Walking Dogs Off-Leash and Owning Wild Animals Now Illegal in UAE | ExpatWoman.com

Walking Dogs Off-Leash and Owning Wild Animals Now Illegal in UAE

A new law in the UAE bans owning wild animals and makes it mandatory to licence dogs and have them on a leash in public.

Posted on

5 January 2017

Last updated on 19 January 2020
Walking Dogs Off-Leash and Owning Wild Animals Now Illegal in UAE

A new law in the UAE has been announced concerning dogs and wild animals. These laws have been in discussion for some time, but it's only now that they have become official.


The law states that all dog owners now need to obtain a licence for their pets.

If you’re used to letting your dog roam around in some areas, such as Dubai’s Al Qudra Lakes, you might have to change your dog-walking ritual. The law states that a leash needs to be kept on the dogs at all times when on public property.

Dog in park

A failure to follow these new laws will result in a hefty fine of at least Dhs10,000 and not more than Dhs100,000. You will also be fined if you don’t vaccinate your dog against dangerous diseases.

Dog owners are given until June of this year to acquire the proper licenses and vaccinations. A pet can be registered at an accredited vet clinic in the country.

SEE ALSO: 10 things to look for in a vet

Exotic Animals

In a bigger move, the new law puts a ban on selling or owning of wild animals. Dubai is famous for having people keeping wild animals as pets, but this will no longer be the case. Having any type of wild or domesticated yet dangerous animal is now prohibited.

Lion cub as pet

The government indicated that only zoos, circuses, wildlife parks and breeding/research centres have the right to keep wild animals.

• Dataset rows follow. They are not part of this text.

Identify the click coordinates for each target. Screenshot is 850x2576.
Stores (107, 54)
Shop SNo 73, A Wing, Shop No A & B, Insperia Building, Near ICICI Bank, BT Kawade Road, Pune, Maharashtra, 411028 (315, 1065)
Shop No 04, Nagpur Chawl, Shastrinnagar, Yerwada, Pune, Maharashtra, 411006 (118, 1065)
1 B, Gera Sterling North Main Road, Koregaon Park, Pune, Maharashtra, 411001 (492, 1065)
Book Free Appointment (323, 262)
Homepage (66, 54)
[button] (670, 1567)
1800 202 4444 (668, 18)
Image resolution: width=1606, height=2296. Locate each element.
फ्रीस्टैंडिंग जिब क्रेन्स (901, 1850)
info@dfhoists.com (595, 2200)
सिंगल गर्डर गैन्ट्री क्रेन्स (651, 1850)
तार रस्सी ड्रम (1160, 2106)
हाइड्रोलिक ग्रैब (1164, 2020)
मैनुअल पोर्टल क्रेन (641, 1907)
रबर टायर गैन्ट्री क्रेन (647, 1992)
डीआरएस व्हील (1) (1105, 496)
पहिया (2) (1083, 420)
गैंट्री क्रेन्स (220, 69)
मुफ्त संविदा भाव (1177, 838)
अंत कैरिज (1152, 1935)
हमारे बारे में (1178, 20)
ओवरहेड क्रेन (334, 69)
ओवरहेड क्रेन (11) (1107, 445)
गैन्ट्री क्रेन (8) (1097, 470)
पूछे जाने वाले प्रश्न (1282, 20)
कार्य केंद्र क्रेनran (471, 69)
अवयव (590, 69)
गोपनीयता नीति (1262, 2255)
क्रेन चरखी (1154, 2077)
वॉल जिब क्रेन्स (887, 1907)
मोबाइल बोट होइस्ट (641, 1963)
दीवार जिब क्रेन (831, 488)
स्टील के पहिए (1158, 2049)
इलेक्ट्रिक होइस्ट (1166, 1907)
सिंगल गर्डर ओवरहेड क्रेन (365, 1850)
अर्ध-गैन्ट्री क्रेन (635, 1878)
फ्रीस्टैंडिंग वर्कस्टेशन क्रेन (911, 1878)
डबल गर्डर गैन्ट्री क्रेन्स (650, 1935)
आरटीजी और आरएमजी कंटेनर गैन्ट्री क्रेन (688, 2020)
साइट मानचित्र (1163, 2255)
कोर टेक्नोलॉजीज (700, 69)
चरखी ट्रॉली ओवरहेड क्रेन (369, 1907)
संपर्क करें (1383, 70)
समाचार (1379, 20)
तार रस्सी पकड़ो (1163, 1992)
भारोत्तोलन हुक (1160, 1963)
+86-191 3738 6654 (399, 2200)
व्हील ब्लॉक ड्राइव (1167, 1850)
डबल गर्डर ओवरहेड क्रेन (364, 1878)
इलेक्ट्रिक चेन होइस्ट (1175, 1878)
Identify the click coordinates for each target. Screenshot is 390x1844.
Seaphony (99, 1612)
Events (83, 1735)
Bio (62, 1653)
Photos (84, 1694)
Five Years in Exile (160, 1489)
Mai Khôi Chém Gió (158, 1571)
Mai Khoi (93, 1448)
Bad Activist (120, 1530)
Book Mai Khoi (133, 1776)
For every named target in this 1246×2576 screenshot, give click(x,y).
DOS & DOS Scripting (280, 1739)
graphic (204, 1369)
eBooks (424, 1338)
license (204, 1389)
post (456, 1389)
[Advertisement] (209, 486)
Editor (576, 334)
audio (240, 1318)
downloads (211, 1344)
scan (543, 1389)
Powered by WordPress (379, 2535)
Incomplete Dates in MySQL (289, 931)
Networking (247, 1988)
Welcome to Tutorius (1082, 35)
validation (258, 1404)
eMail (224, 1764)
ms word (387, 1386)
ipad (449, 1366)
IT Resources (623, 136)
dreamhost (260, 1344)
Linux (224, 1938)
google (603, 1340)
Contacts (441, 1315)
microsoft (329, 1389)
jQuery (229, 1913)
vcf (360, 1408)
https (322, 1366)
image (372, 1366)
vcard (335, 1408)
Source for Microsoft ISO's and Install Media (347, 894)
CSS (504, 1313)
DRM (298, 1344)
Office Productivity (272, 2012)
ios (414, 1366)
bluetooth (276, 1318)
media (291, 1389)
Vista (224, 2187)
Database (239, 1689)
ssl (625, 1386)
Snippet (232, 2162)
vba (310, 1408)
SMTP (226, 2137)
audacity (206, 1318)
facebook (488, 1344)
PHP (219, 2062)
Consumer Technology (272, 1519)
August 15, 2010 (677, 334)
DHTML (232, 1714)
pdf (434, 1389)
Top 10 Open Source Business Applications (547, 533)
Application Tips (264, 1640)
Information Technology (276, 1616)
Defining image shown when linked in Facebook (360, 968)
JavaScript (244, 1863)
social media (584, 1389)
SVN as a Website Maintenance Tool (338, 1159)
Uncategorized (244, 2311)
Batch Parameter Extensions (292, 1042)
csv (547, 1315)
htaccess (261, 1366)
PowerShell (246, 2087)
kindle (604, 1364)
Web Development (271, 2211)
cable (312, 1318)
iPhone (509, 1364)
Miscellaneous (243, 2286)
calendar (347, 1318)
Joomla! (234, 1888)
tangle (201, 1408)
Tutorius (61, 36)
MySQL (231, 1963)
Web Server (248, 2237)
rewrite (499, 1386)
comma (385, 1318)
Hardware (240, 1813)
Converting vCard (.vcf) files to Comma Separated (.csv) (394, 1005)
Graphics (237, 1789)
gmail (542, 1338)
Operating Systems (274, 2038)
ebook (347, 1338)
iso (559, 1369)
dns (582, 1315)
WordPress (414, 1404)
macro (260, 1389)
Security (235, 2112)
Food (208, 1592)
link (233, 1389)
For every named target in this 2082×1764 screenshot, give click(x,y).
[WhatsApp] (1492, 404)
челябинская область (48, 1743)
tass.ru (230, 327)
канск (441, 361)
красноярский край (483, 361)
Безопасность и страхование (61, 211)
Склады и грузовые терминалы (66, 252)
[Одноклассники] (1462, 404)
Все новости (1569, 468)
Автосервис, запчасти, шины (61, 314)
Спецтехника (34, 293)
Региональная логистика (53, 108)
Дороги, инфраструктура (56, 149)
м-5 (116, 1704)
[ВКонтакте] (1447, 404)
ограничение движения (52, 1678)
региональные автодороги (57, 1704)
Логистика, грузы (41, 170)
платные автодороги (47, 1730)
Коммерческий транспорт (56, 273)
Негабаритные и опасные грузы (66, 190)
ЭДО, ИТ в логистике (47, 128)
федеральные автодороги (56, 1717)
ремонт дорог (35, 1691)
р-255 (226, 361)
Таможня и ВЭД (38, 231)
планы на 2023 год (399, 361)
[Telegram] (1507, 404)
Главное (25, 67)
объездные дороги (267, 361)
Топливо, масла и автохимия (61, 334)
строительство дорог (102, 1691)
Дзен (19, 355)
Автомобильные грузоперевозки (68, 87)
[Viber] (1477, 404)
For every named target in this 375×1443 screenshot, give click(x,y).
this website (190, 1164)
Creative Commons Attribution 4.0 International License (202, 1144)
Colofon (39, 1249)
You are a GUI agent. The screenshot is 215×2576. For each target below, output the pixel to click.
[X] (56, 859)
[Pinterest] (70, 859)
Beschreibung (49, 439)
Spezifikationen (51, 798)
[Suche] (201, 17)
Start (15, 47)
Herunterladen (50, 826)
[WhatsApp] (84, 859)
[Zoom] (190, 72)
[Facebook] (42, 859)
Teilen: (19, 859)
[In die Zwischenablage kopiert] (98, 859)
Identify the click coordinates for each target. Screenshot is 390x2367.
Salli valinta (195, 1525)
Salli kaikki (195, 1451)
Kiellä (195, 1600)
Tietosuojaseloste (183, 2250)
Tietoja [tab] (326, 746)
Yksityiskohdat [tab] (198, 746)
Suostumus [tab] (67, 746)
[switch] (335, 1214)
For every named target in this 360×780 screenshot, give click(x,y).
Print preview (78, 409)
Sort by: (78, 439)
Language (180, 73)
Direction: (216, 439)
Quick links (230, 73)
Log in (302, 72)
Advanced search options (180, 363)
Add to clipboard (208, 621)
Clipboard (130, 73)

Should someone decide not to follow this new law, the consequences are severe. Anyone seen with an exotic animal in public will be given a fine between Dhs10,000 and Dhs500,000 as well as a jail sentence of up to six months.

SEE ALSO: Pet regulations in Dubai

Additionally, if that animal is used to attack another person, the penalties are severe. If only minor injuries are inflicted, the owner could face up to a year in prison, in addition to a fine of up to Dhs400,000.  If the attack causes a physical disability, the owner will have to spend from three to seven years in jail. Should it result in a death, a life in prison is what they’ll be facing.

Even without physical injury, if the wild animal is used to scare others, the owner will be facing a fine between Dhs100,000 and 700,000 and/or a jail sentence.